What needs to be done:
From the line with "Where should I click to: Click the Inscription" through the line with "Task: Click Яртым К. В. in Группа-3", repeat the entries verbatim, both end lines included, and add nothing.
====
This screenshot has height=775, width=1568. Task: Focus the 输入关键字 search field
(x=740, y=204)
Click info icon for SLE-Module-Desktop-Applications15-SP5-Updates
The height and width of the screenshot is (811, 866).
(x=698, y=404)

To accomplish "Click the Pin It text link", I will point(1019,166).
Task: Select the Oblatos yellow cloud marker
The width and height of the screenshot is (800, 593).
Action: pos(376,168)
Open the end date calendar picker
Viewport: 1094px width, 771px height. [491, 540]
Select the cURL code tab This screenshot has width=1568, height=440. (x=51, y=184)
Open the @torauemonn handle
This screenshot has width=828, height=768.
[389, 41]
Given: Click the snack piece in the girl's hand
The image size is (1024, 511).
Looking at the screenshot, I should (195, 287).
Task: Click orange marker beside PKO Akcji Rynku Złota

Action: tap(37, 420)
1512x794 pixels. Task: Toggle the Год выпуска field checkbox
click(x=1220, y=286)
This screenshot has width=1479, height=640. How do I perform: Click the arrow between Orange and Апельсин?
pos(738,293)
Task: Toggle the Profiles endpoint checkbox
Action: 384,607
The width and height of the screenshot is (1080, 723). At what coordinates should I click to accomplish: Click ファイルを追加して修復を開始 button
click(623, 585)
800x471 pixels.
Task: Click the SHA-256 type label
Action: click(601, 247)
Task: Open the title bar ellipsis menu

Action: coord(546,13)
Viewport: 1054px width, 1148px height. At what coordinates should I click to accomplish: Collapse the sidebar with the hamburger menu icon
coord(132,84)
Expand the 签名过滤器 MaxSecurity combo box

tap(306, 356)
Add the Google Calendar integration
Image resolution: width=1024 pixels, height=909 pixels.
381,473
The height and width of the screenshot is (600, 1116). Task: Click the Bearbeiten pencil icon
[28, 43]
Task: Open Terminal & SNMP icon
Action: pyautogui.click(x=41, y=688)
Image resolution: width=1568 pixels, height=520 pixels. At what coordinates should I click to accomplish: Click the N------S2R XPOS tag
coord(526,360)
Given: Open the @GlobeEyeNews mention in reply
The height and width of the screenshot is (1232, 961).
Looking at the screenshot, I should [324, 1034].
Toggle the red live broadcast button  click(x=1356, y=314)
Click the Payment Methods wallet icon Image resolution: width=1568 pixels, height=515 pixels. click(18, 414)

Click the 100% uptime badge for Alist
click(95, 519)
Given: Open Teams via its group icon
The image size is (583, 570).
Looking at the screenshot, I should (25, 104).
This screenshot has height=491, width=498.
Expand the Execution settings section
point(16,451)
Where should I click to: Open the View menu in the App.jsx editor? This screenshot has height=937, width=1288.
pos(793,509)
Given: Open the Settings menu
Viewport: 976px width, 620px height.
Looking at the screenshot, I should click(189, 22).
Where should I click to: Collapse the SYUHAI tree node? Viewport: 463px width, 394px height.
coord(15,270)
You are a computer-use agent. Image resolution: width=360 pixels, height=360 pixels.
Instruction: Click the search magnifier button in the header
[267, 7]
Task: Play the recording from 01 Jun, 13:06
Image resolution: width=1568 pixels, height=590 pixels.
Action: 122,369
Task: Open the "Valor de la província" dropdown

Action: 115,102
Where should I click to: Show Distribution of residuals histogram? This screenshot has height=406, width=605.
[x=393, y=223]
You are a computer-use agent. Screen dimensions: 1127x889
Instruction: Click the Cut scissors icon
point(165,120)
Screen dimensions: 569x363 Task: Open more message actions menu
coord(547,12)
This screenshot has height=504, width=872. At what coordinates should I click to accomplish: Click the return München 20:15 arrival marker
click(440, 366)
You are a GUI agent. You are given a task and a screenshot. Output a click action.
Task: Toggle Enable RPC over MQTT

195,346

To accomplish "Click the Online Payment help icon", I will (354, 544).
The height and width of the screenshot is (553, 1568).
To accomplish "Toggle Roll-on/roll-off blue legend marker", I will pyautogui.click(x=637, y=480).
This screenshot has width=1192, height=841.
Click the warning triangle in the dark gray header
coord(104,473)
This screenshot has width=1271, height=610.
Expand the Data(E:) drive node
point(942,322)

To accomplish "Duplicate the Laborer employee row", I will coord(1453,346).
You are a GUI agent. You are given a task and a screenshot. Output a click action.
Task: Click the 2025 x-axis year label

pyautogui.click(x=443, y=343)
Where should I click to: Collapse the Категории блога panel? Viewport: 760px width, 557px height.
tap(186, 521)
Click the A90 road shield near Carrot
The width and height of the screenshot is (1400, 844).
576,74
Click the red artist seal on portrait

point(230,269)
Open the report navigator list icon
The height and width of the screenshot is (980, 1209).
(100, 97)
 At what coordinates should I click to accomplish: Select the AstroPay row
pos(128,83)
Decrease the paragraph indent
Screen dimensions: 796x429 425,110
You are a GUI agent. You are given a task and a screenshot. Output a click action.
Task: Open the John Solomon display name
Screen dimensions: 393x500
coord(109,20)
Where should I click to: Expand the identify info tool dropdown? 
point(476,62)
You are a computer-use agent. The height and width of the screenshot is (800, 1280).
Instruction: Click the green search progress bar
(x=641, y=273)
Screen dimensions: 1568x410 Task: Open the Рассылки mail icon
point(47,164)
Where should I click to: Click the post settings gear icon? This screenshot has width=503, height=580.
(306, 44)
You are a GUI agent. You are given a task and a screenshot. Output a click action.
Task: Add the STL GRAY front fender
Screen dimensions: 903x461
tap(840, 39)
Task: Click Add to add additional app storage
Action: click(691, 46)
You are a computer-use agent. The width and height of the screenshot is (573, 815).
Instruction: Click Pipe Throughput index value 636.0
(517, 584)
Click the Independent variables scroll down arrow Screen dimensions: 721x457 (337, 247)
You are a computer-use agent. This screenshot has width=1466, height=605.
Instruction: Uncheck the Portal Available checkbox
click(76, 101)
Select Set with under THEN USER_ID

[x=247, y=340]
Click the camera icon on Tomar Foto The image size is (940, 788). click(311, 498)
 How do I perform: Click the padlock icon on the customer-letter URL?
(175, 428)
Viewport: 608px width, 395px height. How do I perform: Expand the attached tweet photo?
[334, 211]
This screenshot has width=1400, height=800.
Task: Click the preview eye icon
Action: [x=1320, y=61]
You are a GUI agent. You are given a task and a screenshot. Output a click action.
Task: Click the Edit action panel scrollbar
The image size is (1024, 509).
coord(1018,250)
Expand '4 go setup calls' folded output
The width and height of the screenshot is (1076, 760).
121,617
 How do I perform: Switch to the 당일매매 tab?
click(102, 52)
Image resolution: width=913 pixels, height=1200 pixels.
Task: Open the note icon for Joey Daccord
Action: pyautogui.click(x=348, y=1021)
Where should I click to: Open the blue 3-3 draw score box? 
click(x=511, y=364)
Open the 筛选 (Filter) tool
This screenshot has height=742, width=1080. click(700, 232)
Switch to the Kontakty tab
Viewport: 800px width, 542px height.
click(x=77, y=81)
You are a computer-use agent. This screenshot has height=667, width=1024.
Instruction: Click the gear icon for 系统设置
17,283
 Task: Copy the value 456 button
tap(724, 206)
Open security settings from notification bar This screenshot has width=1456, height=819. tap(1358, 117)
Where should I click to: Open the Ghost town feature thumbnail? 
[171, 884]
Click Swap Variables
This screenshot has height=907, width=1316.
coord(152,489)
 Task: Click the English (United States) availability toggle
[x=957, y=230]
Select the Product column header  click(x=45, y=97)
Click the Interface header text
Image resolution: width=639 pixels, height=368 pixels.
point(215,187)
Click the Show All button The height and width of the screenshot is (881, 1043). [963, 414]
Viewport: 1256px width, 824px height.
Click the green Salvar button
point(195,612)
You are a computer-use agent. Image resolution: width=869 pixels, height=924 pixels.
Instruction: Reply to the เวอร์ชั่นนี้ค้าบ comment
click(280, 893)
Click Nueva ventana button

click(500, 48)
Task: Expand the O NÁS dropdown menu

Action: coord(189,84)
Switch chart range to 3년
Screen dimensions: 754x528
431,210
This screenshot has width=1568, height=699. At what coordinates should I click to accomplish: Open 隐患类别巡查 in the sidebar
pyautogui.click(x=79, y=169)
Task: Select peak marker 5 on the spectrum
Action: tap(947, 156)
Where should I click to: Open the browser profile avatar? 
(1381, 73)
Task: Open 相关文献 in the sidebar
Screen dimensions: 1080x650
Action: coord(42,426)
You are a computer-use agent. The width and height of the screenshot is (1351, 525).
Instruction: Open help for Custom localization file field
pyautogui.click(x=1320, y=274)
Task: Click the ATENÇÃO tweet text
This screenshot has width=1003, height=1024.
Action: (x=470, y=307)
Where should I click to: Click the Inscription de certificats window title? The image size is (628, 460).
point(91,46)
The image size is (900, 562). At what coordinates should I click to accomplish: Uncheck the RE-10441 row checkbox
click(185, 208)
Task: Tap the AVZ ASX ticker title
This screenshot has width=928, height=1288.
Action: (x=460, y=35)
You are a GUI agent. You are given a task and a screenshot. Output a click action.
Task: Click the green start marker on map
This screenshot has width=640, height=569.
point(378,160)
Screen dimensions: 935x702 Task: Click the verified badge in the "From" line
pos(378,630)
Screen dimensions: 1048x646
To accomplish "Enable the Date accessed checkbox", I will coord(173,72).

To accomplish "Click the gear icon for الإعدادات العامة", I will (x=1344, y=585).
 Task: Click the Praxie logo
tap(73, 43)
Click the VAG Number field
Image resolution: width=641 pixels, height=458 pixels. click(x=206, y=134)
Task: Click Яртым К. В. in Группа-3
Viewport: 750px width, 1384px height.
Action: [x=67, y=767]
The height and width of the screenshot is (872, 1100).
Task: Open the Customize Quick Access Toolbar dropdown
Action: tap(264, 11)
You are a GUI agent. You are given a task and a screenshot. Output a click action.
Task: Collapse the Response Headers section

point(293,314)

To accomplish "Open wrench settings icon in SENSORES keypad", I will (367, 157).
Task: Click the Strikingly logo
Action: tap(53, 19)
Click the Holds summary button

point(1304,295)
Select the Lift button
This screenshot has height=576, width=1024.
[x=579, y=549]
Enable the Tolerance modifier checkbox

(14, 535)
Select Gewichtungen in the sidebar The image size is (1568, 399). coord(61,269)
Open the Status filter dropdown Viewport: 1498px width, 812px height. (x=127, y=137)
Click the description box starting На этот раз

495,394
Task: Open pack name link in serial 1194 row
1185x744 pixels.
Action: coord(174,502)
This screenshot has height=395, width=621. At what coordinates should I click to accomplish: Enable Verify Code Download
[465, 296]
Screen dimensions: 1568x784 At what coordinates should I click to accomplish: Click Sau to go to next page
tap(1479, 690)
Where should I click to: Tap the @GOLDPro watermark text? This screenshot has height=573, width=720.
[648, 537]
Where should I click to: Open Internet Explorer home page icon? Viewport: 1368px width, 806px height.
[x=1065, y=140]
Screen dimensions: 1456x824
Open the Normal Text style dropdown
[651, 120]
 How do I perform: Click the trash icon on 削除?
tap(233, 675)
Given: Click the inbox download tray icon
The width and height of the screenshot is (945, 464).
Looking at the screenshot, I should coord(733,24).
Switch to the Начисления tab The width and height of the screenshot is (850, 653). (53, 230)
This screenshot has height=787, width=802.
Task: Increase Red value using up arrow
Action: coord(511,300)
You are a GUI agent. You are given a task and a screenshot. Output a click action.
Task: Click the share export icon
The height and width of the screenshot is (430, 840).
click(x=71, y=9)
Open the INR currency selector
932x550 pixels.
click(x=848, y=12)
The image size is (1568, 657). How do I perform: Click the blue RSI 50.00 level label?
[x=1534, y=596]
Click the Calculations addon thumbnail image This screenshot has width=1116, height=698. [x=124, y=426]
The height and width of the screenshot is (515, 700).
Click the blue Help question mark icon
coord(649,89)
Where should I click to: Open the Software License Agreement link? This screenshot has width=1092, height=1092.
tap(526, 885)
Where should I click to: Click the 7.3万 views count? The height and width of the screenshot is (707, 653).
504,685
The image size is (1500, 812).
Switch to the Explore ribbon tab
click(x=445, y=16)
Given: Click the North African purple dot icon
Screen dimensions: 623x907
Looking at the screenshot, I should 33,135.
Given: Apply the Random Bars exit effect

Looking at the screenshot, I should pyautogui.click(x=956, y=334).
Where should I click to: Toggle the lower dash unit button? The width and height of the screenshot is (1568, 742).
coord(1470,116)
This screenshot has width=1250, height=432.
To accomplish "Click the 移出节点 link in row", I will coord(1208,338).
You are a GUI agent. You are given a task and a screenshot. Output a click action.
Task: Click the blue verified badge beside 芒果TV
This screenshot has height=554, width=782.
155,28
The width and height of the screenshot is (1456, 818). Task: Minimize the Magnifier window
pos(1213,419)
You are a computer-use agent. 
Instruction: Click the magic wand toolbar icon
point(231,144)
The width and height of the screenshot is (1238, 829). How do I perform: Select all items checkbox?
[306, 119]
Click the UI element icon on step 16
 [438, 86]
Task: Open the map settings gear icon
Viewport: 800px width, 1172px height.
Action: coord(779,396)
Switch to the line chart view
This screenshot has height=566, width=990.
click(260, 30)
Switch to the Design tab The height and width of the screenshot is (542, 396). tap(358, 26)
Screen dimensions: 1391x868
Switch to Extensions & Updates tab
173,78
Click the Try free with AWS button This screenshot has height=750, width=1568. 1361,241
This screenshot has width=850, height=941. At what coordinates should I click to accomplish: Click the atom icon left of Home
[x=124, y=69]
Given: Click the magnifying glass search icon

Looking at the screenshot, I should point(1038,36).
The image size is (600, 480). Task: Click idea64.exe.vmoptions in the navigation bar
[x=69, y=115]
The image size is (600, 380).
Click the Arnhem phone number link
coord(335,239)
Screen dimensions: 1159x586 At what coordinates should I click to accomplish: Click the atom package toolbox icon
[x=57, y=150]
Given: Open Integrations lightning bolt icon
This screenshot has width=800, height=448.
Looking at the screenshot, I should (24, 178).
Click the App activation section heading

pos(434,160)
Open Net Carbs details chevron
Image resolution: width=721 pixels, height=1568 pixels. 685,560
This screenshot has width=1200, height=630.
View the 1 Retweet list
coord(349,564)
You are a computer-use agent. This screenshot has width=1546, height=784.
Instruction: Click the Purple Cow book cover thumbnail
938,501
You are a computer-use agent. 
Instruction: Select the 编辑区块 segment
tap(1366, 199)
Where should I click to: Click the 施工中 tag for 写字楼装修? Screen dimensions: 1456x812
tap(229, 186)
====
Answer to this problem:
Where should I click to: Click the Inscription de certificats window title? The image size is (628, 460).
point(91,46)
The image size is (900, 562). At what coordinates should I click to accomplish: Uncheck the RE-10441 row checkbox
click(185, 208)
Task: Tap the AVZ ASX ticker title
This screenshot has width=928, height=1288.
Action: (x=460, y=35)
You are a GUI agent. You are given a task and a screenshot. Output a click action.
Task: Click the green start marker on map
This screenshot has width=640, height=569.
point(378,160)
Screen dimensions: 935x702 Task: Click the verified badge in the "From" line
pos(378,630)
Screen dimensions: 1048x646
To accomplish "Enable the Date accessed checkbox", I will coord(173,72).

To accomplish "Click the gear icon for الإعدادات العامة", I will (x=1344, y=585).
 Task: Click the Praxie logo
tap(73, 43)
Click the VAG Number field
Image resolution: width=641 pixels, height=458 pixels. click(x=206, y=134)
Task: Click Яртым К. В. in Группа-3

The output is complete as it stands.